Leandro: Nein, denn die Inkubationszeit bei Lepra kann bis zu 20 Jahre betragen. Ich war zum Zeitpunkt des Ausbruchs 30 Jahre alt, ich hätte bei der Infektion auch erst zehn Jahre gewesen sein können. In meiner Familie bin ich bisher allerdings die einzige, die an Lepra erkrankt ist. Ich kann es mir in der Kindheit und Jugend in Brasilien geholt haben. In der Schule, bei damaligen Freunden und so weiter.

Wie haben Sie ihr Leben mit der Krankheit dann gelebt? Einfach "nur" Medikamente genommen und gut?

Leandro: Das war anfangs zumindest mein Plan. Ich war Anfang 2012 mehr als 30 Tage in Kliniken - ich hatte damals keine Kraft, starke Schmerzen, mir war extrem schwindlig. Dennoch bin ich zunächst weiter arbeiten gegangen. Ich war mitten in einem für mich wichtigen Praktikum und wollte die Krankheit nicht mein Leben bestimmen lassen. Bis ich im Mai 2012 eine weitere heftige Immunreaktionen auf die Lepra-Therapie bekam...

... und Sie dann zwangsweise doch pausieren mussten?

Leandro: Ja. Damals wurde mir klar: Du musst Dir jetzt Zeit für Dich und Deinen Körper nehmen, sonst wirst Du das nie los! Ich habe wegen der Immunreaktionen die Antibiotika-Therapie unterbrechen müssen - sie hat sich deshalb insgesamt 16 Monate hingezogen. Multibakterielle Lepra, wie ich sie hatte, kann auch dazu führen, dass man später wieder krank wird. Das ist dann aber kein Lepra mehr.

Sie sind also vollständig geheilt. Haben Sie heute irgendwelche dauerhaften Probleme wegen der Lepra?

Leandro: Bis heute habe ich einige taube Stellen in meinem Körper. Ich spüre zum Beispiel mein rechtes Knie nicht mehr und meinen linken Arm - aber damit kann ich sehr gut leben und umgehen. Die Flecken sind weg, ich habe nur noch die Narbe von der Gewebeentnahme. Angst habe ich vor der möglichen späteren Immunreaktion. Ich habe noch so viele tote Lepra-Bakterien in mir, die mein Körper als Feind betrachten und wieder darauf reagieren könnte - obwohl sie keine Bedrohung mehr sind!
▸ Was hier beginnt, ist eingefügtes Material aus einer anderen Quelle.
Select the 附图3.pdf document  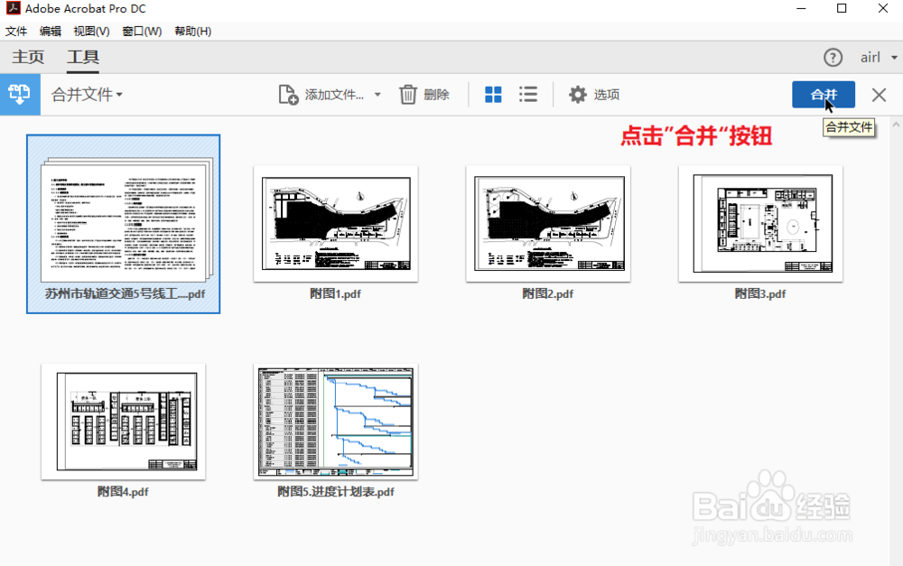tap(759, 222)
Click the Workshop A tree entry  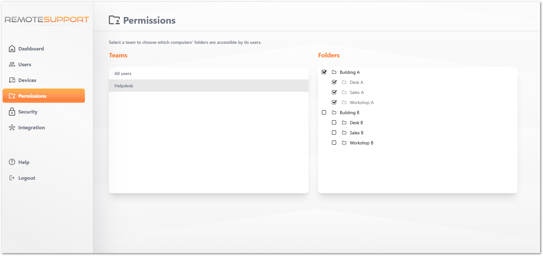click(362, 102)
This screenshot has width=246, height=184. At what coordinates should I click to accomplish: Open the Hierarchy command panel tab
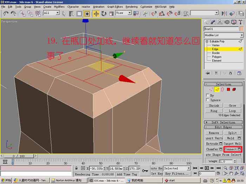pyautogui.click(x=220, y=22)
Haben Sie während der Erkrankung irgendwelche schlechten Erfahrungen gemacht?

Leandro: Ja, aber seltsamerweise nie im persönlichen Kontakt, sondern mit der Rentenversicherung. Ich hatte damals eine Reha-Maßnahme für mich beantragt - und die wurde abgelehnt. Mit der Begründung, Lepra sei sowieso nicht heilbar und ich solle lieber gleich in Rente gehen. Mit 31 Jahren! Das war ein Schlag ins Gesicht. Ich wollte ja zurück in mein altes Leben! Der Widerspruch gegen die Ablehnung hatte zum Glück Erfolg.

Haben Sie sich denn irgendwo seelische Unterstützung geholt?

Leandro: Ja, ich habe damals die DAHW kontaktiert. Ich hatte damals das Bedürfnis mit Leuten über die Krankheit zu reden, die eine Ahnung davon hatten. Die Gespräche haben mir viel Hoffnung gegeben. Mein letztendlich behandelnder Arzt war auch sehr wichtig für mich. Ich habe bis heute Kontakt zu ihm. Er hat damals gesagt: Wir in Deutschland haben wenig Ahnung von der Krankheit - aber wir lassen Dich damit auf keinen Fall alleine.

Wie hat Sie die Krankheit verändert?

Leandro: Heute weiß ich, dass ich viele Dinge ohne die Krankheit nicht erreicht und viele Leute ohne die Krankheit nie kennengelernt hätte. Ich bin durch diese Erfahrung auch sanfter geworden. Ich war vorher immer gestresst und in Hektik, alles drehte sich um meine Arbeit. Heute bin ich so: Was kommt, das kommt. Und was nicht, das eben nicht. Das ist auch gut so.